What the task asks: What you return must be an exact copy of the lines in the listing below between the line holding "Select the MARGHERITA pizza title" and the line holding "Where should I", inclusive, and nothing more.

The input:
-------

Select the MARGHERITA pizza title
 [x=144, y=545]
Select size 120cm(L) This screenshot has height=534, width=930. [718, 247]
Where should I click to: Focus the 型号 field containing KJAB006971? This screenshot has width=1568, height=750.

-------

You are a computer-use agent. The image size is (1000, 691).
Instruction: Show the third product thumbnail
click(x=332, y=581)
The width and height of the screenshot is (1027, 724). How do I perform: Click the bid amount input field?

-------

Result:
Select the MARGHERITA pizza title
 [x=144, y=545]
Select size 120cm(L) This screenshot has height=534, width=930. [718, 247]
Where should I click to: Focus the 型号 field containing KJAB006971? This screenshot has width=1568, height=750.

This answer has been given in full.